[START DOCUMENT EXTRACT]

Perhaps the best known painting at Blackburn is Frederic Leighton’s 'Mother and Child', or ‘Cherries’ as it is more affectionately known, referring to the sweet child feeding her mother ruby red cherries. A lesser-known but exceptionally important and much treasured painting is by James Sharples, a smith turned self-taught artist. His painting 'The Forge' is one of the few in art history which depicts the Victorian workplace fuelling the Industrial Revolution and is even rarer for having been painted by a smith. The atmospherically dark canvas is only illuminated by the roaring forge fire which glows orange on the faces of the blacksmiths.

[END DOCUMENT EXTRACT]
[START DATASET RECORDS]

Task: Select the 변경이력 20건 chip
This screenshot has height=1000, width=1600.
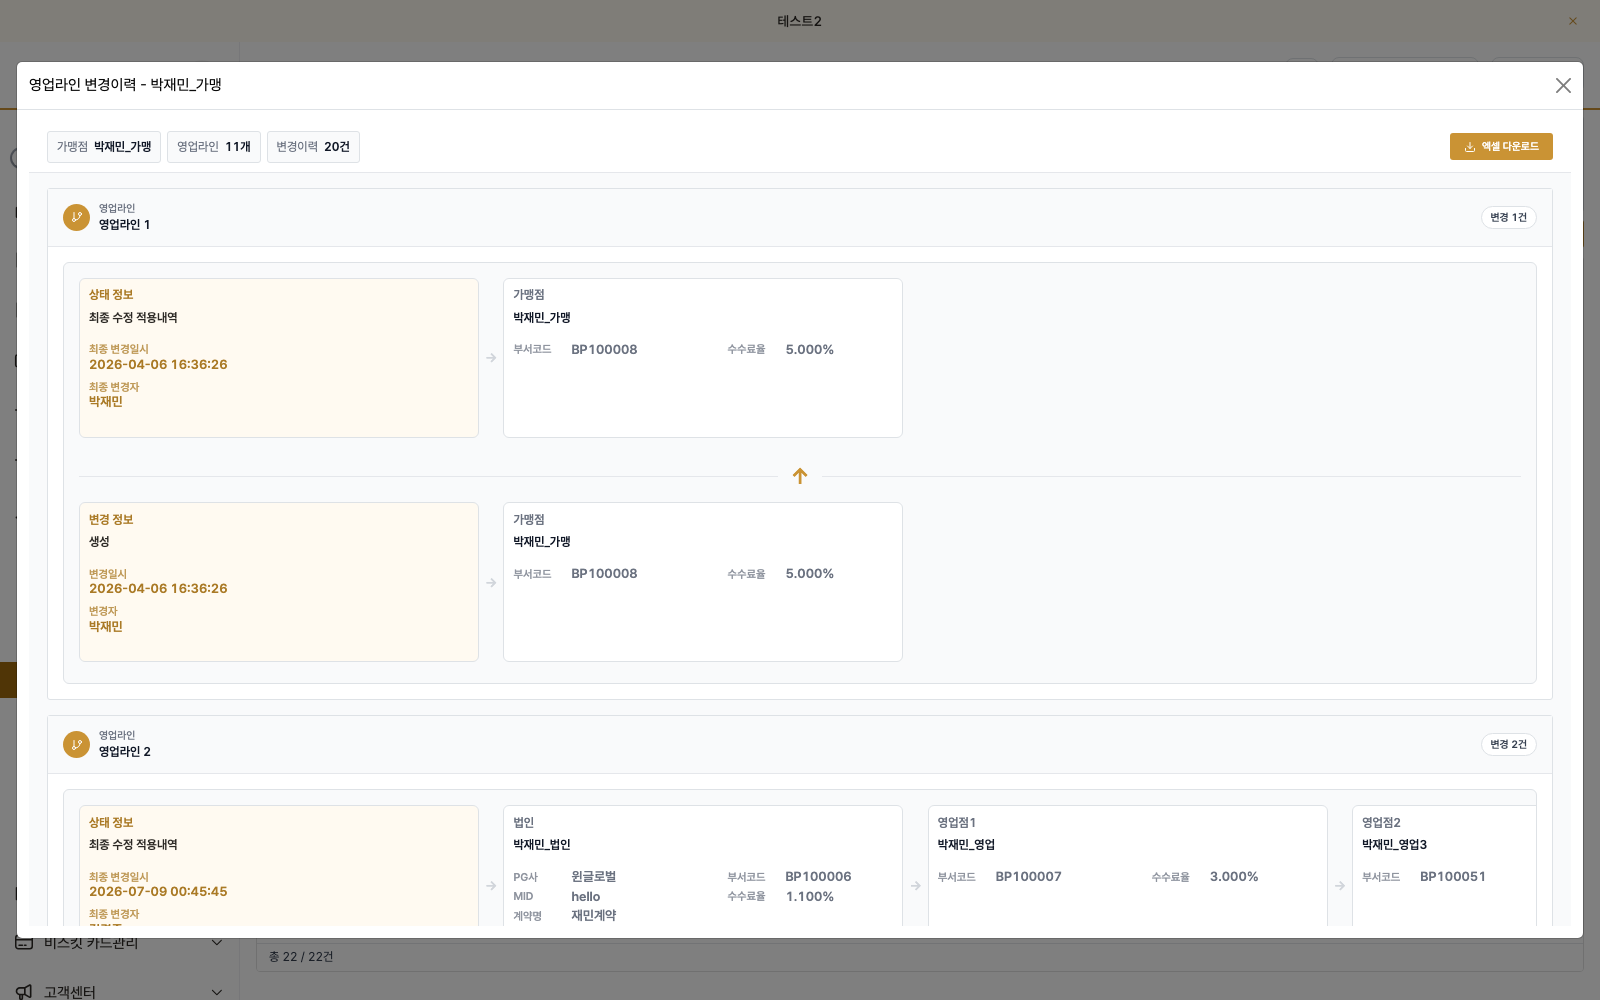Action: tap(313, 147)
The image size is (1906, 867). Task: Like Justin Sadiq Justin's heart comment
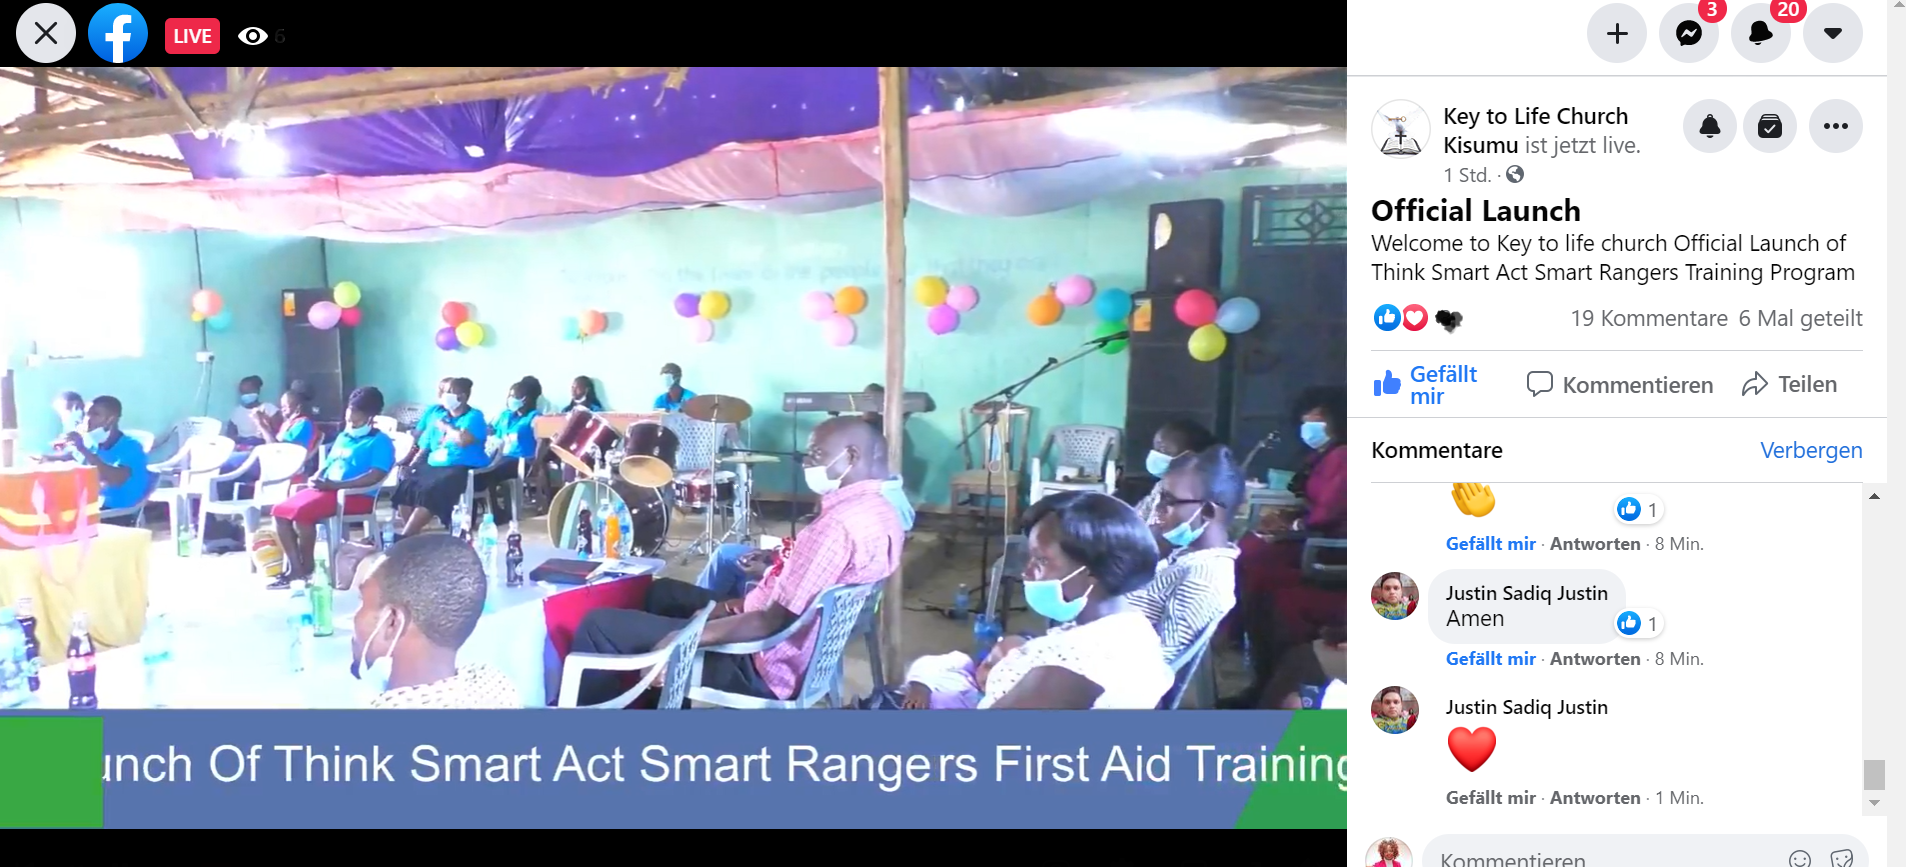click(1490, 798)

[END DATASET RECORDS]

INSTRUCTION A: In the dataset entries above, switch every "Task" to "Goal" and give those lines back with nothing else altered. Omit the pictures.
INSTRUCTION B: Resume the passage about the paintings at Blackburn, starting after its last sentence.

ANSWER A:
Goal: Select the 변경이력 20건 chip
This screenshot has height=1000, width=1600.
Action: tap(313, 147)
The image size is (1906, 867). Goal: Like Justin Sadiq Justin's heart comment
click(1490, 798)

ANSWER B:
There are also many popular British artists represented in the Collection, such as Richard Ansdell, David Murray, Thomas Faed and Edmund Morison Wimperis. A few nineteenth-century foreign artists are represented including Rosa Bonheur, Eugène Joseph Verboeckhoven and Julien Gustave Gagliardini. The Collection also contains a small number of Old Masters including works by Joshua Reynolds, William Hogarth, Godfrey Kneller and Giovanni Francesco Grimaldi.
In recent decades, especially with the assistance of the Friends of Blackburn Museum and Art Gallery, both old and new paintings with a local provenance are actively being collected to record and reflect for posterity the changes the Borough has already witnessed.